Your answer should repeat every line of the records below in which the word "info" appears.

─── EXTRACTED DATA ───

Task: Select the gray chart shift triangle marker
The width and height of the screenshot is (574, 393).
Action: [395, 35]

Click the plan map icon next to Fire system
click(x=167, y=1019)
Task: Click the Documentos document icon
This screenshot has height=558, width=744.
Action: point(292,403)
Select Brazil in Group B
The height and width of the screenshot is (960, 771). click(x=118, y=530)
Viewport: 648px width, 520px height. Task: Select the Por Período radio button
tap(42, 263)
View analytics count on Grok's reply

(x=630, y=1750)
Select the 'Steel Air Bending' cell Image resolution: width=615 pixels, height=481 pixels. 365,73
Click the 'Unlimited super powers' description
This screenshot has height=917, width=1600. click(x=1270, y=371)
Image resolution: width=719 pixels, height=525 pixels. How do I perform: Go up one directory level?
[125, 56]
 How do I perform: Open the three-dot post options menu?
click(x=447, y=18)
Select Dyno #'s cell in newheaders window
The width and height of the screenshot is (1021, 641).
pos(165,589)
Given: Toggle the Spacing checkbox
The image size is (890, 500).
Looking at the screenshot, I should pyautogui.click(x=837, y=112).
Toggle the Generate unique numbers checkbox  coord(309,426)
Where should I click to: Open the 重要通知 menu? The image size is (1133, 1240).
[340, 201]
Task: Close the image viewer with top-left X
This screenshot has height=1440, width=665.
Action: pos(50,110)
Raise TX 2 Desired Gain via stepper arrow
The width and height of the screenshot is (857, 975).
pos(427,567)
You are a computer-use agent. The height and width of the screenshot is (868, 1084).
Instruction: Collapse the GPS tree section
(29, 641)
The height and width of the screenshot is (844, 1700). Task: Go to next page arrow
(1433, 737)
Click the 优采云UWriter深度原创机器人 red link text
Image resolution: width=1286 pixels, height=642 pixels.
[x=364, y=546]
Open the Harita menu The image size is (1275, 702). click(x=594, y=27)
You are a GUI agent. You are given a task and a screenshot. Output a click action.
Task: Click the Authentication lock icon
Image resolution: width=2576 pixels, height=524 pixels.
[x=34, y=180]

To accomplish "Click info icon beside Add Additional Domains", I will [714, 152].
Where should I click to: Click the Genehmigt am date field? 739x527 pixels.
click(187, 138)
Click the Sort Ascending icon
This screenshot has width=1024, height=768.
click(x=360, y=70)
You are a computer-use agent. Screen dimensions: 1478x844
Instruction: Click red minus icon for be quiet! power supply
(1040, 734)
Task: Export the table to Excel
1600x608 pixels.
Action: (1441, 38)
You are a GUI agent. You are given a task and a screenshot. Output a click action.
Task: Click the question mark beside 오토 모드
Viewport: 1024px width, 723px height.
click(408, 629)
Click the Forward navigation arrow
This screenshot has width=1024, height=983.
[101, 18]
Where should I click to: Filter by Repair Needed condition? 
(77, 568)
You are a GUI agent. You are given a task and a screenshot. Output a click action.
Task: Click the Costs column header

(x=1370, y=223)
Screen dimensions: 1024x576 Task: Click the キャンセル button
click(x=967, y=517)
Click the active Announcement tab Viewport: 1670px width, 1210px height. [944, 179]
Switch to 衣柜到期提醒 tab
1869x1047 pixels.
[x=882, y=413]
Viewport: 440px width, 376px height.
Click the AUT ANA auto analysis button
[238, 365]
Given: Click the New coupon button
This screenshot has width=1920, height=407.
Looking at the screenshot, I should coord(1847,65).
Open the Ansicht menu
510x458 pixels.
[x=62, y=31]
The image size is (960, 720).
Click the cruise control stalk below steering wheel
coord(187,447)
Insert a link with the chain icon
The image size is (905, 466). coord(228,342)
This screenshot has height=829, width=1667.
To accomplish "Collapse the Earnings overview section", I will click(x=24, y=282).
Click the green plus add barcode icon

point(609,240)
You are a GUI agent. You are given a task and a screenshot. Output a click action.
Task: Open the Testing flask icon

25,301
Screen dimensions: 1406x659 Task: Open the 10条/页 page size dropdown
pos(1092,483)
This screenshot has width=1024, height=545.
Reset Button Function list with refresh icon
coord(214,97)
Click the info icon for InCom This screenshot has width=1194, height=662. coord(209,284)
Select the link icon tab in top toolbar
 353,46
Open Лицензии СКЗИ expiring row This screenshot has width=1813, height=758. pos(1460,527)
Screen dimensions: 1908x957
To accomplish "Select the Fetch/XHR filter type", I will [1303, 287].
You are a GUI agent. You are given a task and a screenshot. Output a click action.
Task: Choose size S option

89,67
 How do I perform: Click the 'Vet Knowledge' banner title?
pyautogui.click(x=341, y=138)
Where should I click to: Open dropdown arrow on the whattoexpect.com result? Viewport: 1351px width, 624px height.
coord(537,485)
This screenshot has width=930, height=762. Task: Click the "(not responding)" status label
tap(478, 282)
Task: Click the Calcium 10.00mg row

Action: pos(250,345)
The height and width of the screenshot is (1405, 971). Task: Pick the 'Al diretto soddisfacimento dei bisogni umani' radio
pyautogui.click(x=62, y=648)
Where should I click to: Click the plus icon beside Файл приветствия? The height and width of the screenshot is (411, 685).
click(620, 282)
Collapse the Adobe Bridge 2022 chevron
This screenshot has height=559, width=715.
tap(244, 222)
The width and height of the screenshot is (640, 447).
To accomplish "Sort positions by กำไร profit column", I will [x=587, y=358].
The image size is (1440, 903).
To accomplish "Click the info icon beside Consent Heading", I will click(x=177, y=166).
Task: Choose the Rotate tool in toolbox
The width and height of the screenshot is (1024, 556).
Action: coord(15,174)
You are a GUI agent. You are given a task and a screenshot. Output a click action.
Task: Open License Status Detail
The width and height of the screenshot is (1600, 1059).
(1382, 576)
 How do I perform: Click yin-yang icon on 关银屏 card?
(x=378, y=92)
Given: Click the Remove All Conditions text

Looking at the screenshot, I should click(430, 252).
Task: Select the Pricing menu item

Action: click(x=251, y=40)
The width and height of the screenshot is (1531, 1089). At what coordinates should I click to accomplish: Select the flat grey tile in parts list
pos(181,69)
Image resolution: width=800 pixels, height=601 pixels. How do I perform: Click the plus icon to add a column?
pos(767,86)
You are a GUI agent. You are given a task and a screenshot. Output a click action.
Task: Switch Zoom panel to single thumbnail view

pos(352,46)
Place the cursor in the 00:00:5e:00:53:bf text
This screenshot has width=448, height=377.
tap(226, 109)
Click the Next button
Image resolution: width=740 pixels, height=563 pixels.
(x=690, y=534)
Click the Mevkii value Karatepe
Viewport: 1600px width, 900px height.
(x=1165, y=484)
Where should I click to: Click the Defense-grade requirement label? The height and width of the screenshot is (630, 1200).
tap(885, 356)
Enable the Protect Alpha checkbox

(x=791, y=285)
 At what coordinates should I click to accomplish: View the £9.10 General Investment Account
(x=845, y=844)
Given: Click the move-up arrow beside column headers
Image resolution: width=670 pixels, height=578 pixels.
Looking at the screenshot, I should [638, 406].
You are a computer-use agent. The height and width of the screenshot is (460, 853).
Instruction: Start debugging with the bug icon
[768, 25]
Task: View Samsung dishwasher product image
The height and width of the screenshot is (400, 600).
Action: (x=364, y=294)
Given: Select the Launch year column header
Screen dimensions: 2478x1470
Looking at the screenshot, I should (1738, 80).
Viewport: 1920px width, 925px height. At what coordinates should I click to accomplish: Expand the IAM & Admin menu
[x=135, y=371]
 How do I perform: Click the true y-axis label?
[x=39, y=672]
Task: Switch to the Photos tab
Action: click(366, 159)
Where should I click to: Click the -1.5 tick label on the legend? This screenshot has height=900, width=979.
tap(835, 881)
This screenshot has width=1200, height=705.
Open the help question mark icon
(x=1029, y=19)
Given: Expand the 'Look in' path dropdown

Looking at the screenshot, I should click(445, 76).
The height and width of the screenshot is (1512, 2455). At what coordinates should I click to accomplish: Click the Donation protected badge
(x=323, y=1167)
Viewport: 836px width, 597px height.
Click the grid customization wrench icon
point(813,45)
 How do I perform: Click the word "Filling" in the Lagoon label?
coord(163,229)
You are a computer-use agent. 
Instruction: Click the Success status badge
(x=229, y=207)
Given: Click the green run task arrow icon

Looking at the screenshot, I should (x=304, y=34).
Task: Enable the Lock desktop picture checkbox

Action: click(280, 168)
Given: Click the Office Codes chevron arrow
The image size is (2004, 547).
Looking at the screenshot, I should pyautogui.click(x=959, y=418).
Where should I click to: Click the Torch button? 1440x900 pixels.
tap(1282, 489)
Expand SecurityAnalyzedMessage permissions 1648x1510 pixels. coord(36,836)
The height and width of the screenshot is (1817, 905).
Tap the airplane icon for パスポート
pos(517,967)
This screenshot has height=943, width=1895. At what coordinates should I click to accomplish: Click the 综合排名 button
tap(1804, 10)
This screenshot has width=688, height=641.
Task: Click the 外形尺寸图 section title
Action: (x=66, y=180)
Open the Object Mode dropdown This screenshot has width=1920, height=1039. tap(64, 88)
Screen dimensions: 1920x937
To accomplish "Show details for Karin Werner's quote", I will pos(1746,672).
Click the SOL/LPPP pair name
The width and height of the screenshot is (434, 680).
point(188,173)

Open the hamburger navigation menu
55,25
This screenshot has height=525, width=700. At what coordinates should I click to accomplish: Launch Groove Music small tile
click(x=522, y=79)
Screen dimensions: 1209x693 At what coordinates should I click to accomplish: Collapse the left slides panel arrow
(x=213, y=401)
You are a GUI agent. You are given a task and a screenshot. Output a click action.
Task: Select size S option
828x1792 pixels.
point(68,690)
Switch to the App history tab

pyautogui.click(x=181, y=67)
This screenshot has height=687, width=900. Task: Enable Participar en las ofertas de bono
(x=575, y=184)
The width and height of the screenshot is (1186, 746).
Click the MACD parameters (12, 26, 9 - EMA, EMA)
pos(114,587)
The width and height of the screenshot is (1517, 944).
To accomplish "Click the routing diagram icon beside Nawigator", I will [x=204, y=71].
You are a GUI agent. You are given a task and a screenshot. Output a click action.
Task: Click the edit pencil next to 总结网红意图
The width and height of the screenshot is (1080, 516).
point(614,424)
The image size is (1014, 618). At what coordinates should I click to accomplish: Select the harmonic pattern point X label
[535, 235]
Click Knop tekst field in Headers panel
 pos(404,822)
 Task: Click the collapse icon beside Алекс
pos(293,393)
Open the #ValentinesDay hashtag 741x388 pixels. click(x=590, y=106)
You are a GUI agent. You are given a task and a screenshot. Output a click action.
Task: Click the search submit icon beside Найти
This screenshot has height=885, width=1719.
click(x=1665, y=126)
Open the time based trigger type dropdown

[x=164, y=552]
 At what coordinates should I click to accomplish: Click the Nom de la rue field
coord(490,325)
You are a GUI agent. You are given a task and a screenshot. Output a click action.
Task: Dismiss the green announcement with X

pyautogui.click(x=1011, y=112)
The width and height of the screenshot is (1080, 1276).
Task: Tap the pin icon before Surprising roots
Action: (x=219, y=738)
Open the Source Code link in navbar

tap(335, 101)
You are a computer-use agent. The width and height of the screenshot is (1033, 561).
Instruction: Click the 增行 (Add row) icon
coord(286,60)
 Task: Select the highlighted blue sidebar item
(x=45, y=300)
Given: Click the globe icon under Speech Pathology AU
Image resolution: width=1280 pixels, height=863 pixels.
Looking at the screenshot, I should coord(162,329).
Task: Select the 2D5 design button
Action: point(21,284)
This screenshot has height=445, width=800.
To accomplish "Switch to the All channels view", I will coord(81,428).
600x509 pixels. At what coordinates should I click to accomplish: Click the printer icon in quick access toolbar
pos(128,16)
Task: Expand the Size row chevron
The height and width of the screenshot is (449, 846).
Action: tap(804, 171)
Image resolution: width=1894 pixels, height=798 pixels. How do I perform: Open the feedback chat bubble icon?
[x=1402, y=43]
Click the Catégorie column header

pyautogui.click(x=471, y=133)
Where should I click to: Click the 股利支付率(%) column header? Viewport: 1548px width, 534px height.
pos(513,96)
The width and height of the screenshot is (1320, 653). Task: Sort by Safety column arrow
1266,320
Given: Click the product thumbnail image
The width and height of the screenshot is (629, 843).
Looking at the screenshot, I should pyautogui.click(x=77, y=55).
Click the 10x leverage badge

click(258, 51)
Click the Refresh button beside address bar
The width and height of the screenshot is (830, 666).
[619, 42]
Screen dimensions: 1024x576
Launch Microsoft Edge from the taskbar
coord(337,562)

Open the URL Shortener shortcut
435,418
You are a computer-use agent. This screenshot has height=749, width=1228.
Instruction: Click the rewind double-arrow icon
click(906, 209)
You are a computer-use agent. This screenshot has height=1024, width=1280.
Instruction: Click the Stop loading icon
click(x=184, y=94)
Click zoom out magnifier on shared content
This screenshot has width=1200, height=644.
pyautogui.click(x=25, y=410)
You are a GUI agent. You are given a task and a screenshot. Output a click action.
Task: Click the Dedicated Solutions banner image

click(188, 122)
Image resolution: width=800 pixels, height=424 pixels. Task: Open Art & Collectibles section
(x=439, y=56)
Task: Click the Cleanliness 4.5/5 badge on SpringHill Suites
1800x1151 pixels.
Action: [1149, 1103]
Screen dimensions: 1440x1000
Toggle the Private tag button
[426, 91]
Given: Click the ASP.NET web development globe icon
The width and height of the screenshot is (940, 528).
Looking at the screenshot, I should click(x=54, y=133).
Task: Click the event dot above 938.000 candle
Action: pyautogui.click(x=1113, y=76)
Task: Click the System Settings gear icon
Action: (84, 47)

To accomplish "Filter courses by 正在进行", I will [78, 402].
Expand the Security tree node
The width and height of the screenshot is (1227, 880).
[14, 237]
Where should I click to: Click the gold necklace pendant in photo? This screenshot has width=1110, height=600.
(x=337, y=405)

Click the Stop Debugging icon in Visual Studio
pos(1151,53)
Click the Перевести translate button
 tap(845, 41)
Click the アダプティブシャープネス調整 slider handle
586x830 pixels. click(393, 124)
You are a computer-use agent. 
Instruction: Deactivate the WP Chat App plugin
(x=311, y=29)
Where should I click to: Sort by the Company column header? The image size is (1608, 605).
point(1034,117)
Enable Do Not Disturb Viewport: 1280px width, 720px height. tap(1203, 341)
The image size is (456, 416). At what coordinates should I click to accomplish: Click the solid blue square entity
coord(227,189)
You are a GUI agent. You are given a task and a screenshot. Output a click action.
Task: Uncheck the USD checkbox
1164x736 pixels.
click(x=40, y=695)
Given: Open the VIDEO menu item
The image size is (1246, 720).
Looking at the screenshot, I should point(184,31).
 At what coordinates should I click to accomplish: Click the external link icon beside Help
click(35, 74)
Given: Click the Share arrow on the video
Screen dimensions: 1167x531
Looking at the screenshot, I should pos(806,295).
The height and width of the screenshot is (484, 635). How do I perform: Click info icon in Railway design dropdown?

───

- _RESPONSE BOX_:
To accomplish "Click info icon beside Add Additional Domains", I will [714, 152].
Click the info icon for InCom This screenshot has width=1194, height=662. coord(209,284)
To accomplish "Click the info icon beside Consent Heading", I will click(x=177, y=166).
The height and width of the screenshot is (484, 635). How do I perform: Click info icon in Railway design dropdown?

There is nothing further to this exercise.